At its heart, THE MIROR is built around a slowly rotating light source paired with a set of six interchangeable magnetic glass lenses. Each lens contains embedded micro-patterns and textures that refract and fragment light into shifting projections across walls, ceilings, and floors. Nothing in the room physically changes. Yet from one minute to the next, the space looks and feels entirely different. The effect is genuinely mesmerizing, the kind of thing you notice out of the corner of your eye and then can’t stop watching.
Designer: MIRORlab
The detail worth dwelling on is the rotation speed: exactly one revolution per minute. That’s not an arbitrary number. It’s calibrated to align with a natural perceptual rhythm, slow enough to feel meditative rather than dizzying, but active enough that you remain aware of it at all times. The light is always doing something. It’s the design equivalent of a really good ambient soundtrack, present without being intrusive, affecting the room without demanding your full attention.
What MIRORlab is essentially arguing is that most lighting design treats time as irrelevant.
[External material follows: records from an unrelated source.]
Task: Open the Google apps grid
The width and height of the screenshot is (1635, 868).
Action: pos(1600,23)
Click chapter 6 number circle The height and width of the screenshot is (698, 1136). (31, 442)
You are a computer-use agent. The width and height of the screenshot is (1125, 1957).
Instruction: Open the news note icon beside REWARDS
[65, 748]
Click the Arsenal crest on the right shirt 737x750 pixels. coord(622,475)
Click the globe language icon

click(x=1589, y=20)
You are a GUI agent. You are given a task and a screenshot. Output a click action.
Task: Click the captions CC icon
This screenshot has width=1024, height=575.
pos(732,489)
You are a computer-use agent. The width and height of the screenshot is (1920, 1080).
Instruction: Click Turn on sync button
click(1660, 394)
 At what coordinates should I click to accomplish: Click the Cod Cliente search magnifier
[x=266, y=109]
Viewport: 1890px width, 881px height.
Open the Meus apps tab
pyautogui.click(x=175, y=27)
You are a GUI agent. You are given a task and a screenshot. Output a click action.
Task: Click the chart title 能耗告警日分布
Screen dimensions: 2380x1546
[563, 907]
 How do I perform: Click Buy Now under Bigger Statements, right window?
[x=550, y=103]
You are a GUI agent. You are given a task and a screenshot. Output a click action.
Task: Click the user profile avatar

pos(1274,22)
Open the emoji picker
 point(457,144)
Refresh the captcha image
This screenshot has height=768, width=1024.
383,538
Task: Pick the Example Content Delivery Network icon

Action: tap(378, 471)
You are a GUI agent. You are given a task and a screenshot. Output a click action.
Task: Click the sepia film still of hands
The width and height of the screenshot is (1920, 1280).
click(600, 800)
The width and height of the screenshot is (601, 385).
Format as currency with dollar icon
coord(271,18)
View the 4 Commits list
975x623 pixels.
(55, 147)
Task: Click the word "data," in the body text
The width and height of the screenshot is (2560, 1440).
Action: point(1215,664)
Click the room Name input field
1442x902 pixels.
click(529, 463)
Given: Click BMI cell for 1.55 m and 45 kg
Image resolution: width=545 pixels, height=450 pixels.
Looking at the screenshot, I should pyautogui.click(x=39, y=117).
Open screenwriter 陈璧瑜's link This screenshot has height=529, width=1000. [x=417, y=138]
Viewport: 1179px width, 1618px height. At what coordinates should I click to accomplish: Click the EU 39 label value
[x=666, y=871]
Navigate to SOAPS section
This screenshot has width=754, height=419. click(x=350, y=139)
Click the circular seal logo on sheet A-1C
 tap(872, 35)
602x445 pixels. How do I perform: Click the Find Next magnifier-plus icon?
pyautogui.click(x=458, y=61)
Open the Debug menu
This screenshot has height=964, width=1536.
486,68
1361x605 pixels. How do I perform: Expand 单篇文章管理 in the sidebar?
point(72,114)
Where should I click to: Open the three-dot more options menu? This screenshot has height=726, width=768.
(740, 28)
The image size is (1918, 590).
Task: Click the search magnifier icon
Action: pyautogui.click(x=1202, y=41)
You flip a switch, the room is lit, and that’s the end of the relationship. THE MIROR reframes light as a time-based medium, something that unfolds, rotates, and transforms continuously. No two projected moments are ever identical, even with the same lens. In that sense, it has less in common with conventional lighting and more in common with kinetic sculpture or generative art. The lamp isn’t just a tool for visibility. It’s a system for experiencing duration.
The six lenses, named Earth, Nebula, Dune, Bloom, Warmwhite, and Metropolis, were each developed through research into atmospheric perception and environmental light conditions. The reference points are genuinely cinematic: sunset diffusion across open landscapes, deep-space nebula imagery, solar eclipse transitions, water reflections under shifting cloud cover, and city lights seen from altitude at night. Most product designers think in finishes and colorways. MIRORlab thought in atmospheres. Swapping a lens doesn’t just adjust the quality of the light; it changes the entire emotional register of the room, and that’s a remarkable thing to get out of a piece of magnetized glass.
I think the broader cultural moment makes THE MIROR feel especially timely. We spend more time than ever in rooms that don’t change, and the relationship between a person and their living space has become both more intimate and more psychologically loaded. Design has started responding to that shift with a growing category of objects that prioritize atmosphere over function: white noise machines, scent diffusers, smart lighting systems, biophilic elements. All of them are answers to the same underlying question about how space should make us feel. THE MIROR fits cleanly into that conversation, but with a level of optical and conceptual depth that most of its peers simply don’t reach. It doesn’t just set a mood. It gives the room a sense of time passing, which is a genuinely different thing.
The more I sit with THE MIROR Collection, the less it feels like a lighting product and the more it feels like a quiet philosophical statement. It suggests that a room should move with you rather than simply surround you, that ambient experience doesn’t have to be passive, and that something as unassuming as a lamp can carry a real point of view about how we inhabit space. That’s a significant ask of a rotating glass lens. But if the projections look anything like the concept promises, it’s a completely fair one.